I am a relationship-based practitioner. I believe in seeing each learner as an individual human first. A unique person who has a history, needs, and can learn. As practiced in the Circle of Courage, inclusivity through a sense of belonging aligns with my instinctual teaching methods. As an inclusive teacher, I want to engage all my students in the classroom by making them feel safe first. Students under toxic stress do not learn, and I understand that stressors can come from many sources, especially invisible ones like intergenerational trauma—the climate and culture of my teaching value a social curriculum equal to that of an academic one. Students of different learning needs, ethnicities, religions, cultures, languages, socio-economic factors, LBGTQ2S+, and physical and mental health will find community in my classrooms through my use of Universal Design for Learning and whole-class approaches to social-emotional learning.
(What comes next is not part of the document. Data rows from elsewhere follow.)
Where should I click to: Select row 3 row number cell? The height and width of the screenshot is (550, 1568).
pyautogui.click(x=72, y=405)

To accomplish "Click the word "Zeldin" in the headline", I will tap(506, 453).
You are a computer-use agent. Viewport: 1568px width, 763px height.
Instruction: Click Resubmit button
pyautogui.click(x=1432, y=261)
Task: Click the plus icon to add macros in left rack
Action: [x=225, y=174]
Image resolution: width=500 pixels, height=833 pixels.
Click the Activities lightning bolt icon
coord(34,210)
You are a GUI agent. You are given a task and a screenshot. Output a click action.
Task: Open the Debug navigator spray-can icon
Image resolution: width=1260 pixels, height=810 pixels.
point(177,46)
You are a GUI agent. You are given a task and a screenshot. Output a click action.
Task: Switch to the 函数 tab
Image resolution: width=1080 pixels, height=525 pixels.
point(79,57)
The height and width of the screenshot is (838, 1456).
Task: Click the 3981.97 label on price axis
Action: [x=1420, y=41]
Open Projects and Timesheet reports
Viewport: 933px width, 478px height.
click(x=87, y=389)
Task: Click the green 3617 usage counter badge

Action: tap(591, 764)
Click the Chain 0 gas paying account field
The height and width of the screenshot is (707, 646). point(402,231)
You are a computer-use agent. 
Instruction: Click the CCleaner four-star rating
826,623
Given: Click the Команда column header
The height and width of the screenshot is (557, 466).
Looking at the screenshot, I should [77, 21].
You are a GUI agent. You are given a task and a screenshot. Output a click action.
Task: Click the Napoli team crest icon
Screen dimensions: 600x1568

I ask my students to “do their best” and believe that everyone is good at something; similarly, to the fair is not equal, mastery is flexible in its definition by the holder. I allow formative assessment to guide my lessons and consider collecting evidence over time to be the truest form of assessment for learning. I promote leadership among my learners with increasing self-governance by age and find a democratic classroom generally an effective engagement strategy.

Reciprocity is why I am a teacher. With every moment I give to a learner, I am returned it ten-fold. I have always felt an incredible sense of duty as a Canadian citizen. When I began teaching in May 2019, I did not know about BC Educator’s Standard #9; however, I am very honoured to be entrusted with its responsibility. I am beginning to clearly understand how I can move forward to create a classroom where I am not teaching Indigenous epistemologies like a foreign culture but instead integrate it fully as our own First People’s cultures, which exist nowhere else on earth.